そのお祭りは私は知らないが、とても楽しそうに聞こえた。

「面白そうだね。でも、誰の家に泊まるの?」

「それは、出たとこ勝負だよ」

そう言って祖母は私に笑いかけた。

 しばらく車を走らせて、小さな川の河口についた。海ではなく湖だったのかもしれない。赤茶けた煉瓦造りの大きな鉄橋の下で、霧雨が降っていた。冬であった。

「誰もいないね」

「そうねぇ」

「ここであってるの?この橋、鉄道用だから結構新しいし、お祭りの橋とは違うんじゃない?」

祖母は、少し離れた所にあった大きな岩の向こう側に回り込んだ。

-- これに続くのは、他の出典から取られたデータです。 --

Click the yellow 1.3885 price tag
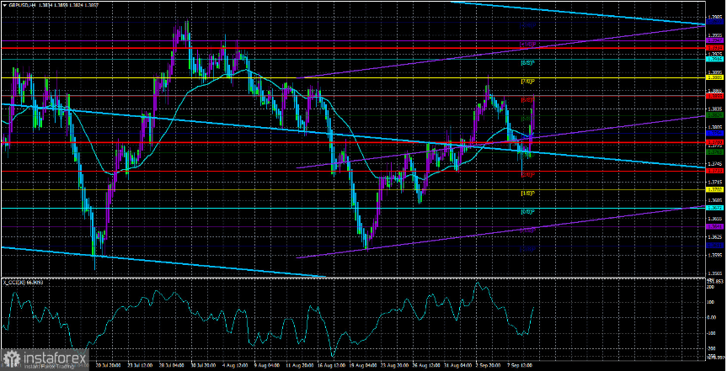This screenshot has height=371, width=727. pos(714,78)
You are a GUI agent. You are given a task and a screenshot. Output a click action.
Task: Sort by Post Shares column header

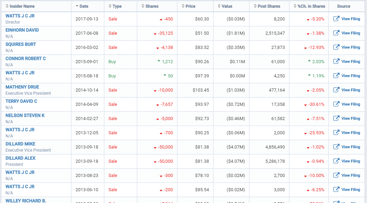pyautogui.click(x=269, y=6)
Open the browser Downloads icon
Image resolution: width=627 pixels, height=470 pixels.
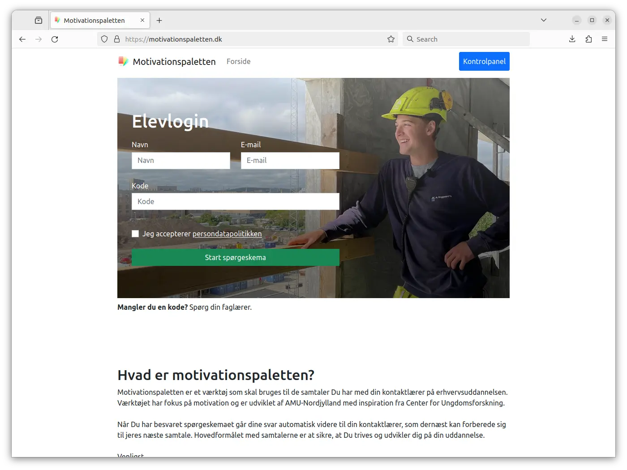572,39
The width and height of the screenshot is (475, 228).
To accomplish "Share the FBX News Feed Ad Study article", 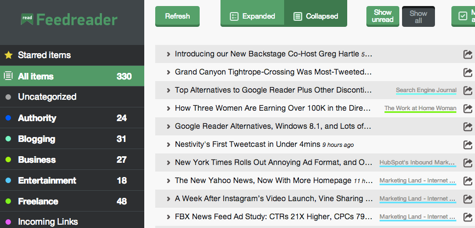I will pos(468,217).
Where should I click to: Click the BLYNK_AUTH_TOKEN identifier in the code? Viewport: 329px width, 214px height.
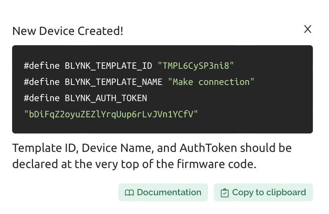tap(106, 98)
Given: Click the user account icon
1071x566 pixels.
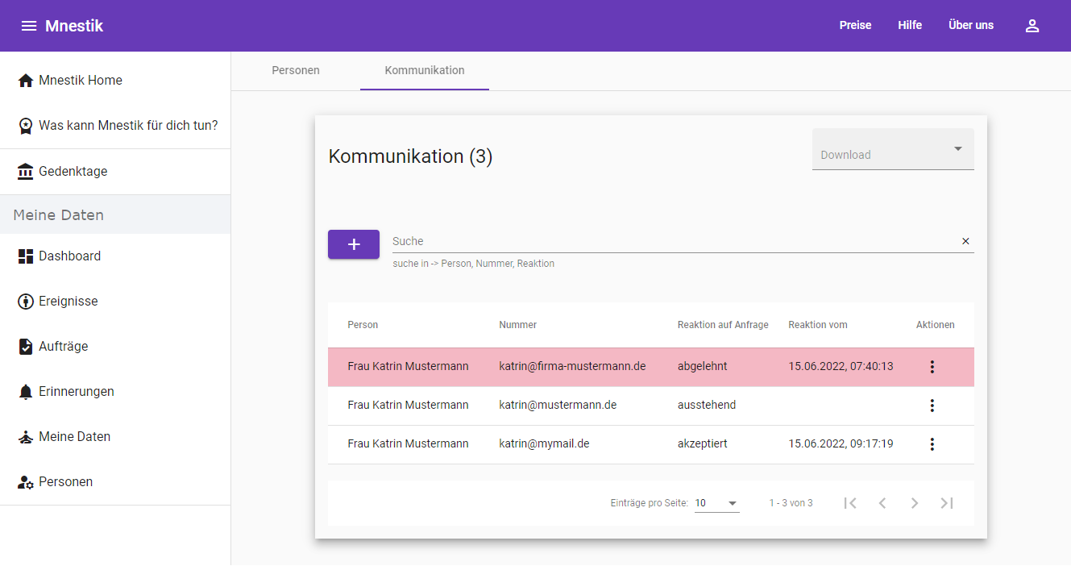Looking at the screenshot, I should point(1032,26).
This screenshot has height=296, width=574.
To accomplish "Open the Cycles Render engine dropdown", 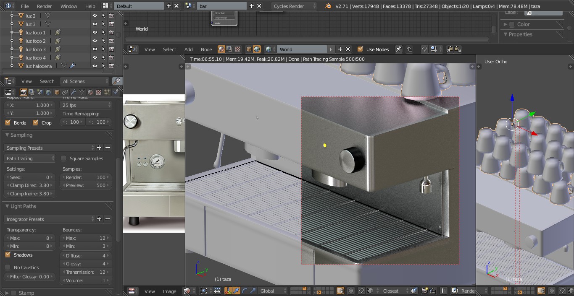I will pos(294,6).
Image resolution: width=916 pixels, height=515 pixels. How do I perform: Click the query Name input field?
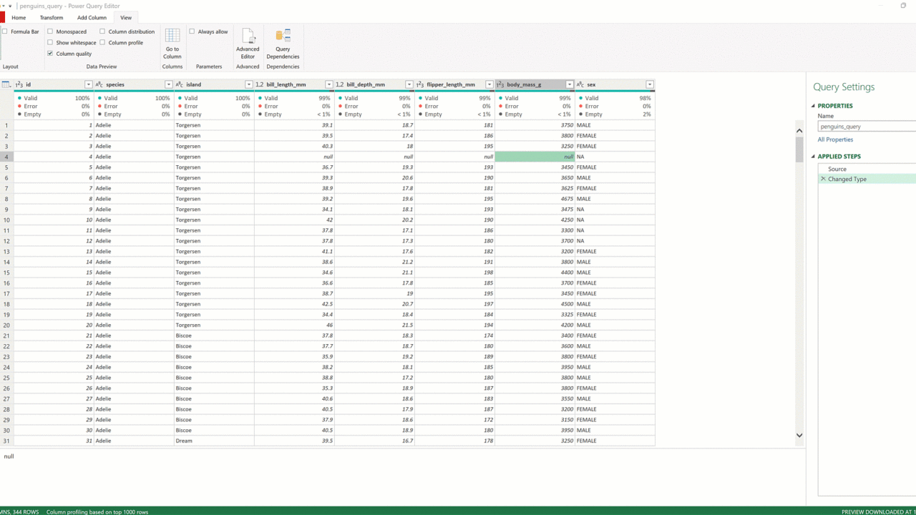click(866, 127)
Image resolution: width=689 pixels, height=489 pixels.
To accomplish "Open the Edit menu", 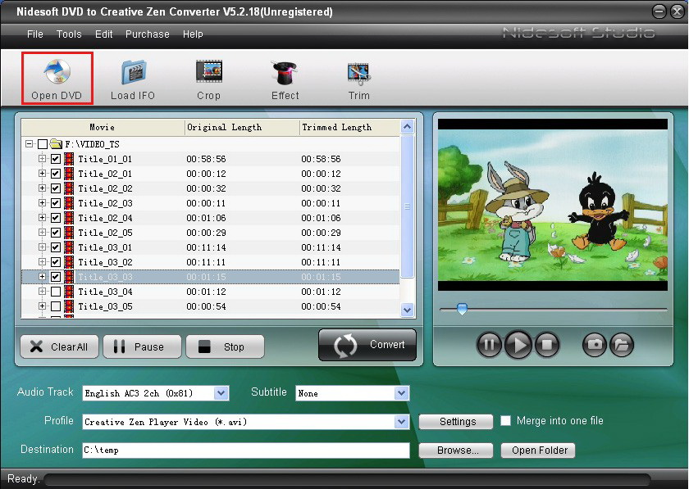I will (104, 34).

私もついて行った。するとそこには、何本も柱状の岩が海から突き出ているのが見えた。

「昔はここでお祭りをしていたんだ」

祖母は言った。しかし誰もいない。私は少し薄気味悪さを感じた。

 すると雨が本格的に降り出した。そこで私達は近くのトンネルに避難した。トンネルは地面も壁もコンクリート造りの、いかにも公道のトンネルだが、電灯はなかった。しかも、50m程まっすぐ進むとL字型に左に切れており、その先から光が漏れていた。

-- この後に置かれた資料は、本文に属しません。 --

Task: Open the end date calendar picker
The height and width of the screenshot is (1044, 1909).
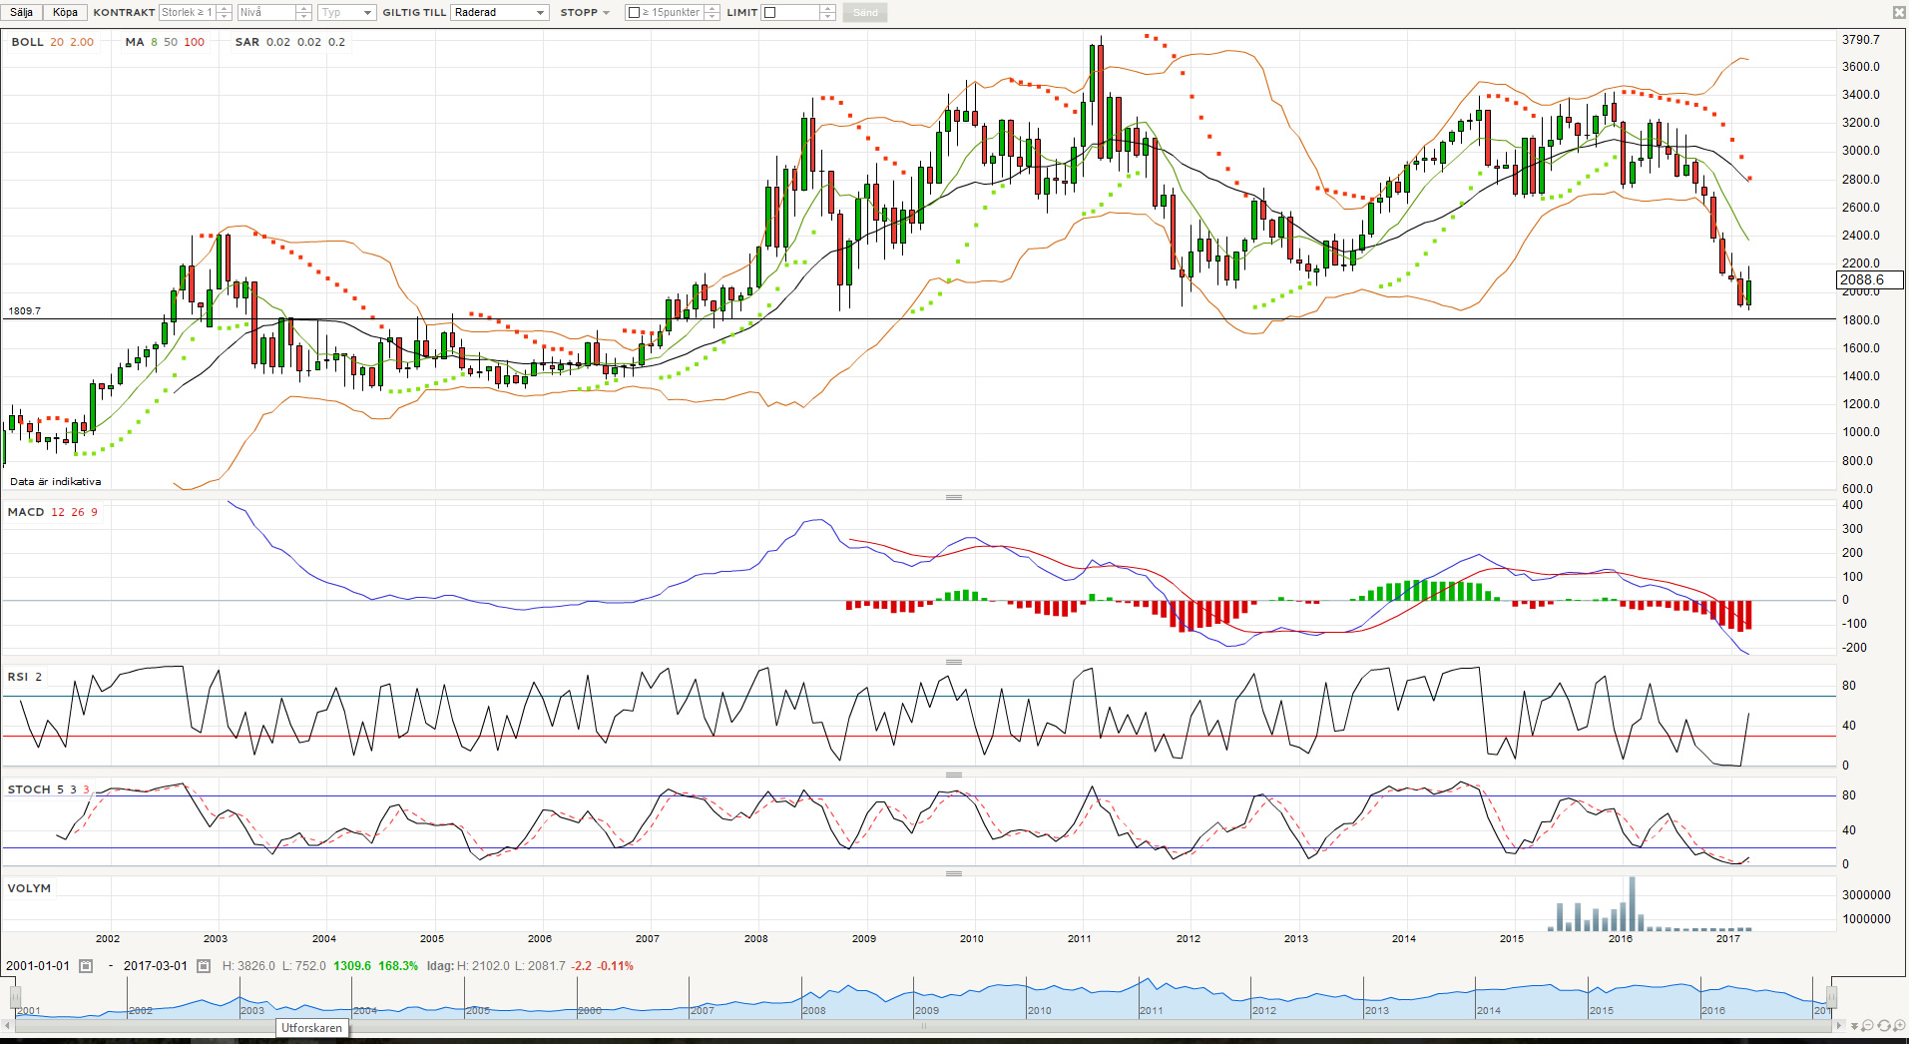Action: [x=204, y=966]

 祖母は奥へ歩いて行った。私もついて行った。曲がり角を左へ曲がると、出口はさらに10m程先にあった。その出口から蒸し暑い熱気を肌に感じた。蝉時雨だ。トンネルの外は真夏だったのだ。

 出口の手前には工事用の看板があった。「坂から下は立ち入り禁止」と書かれていた。トンネル内は坂でないから、出口より向こうに坂があるのかもしれない。

 隣の祖母の方を向くと、祖母は小柄な少女になっていた。少女は「どうする?」と笑いかけてきた。逡巡して元来た方向に目を向けると、入り口には白い軽トラが止まり、作業服を着た男が何人か降りてくるのが見えた。罪悪感を覚えた私は、少女の手を取って出口へ駆け出した。出口の向こうにも何人か、法被をつけた男達がこちらへ向かってくるのが見えた。彼らに何か呼びかけようとしたところで目が覚めた。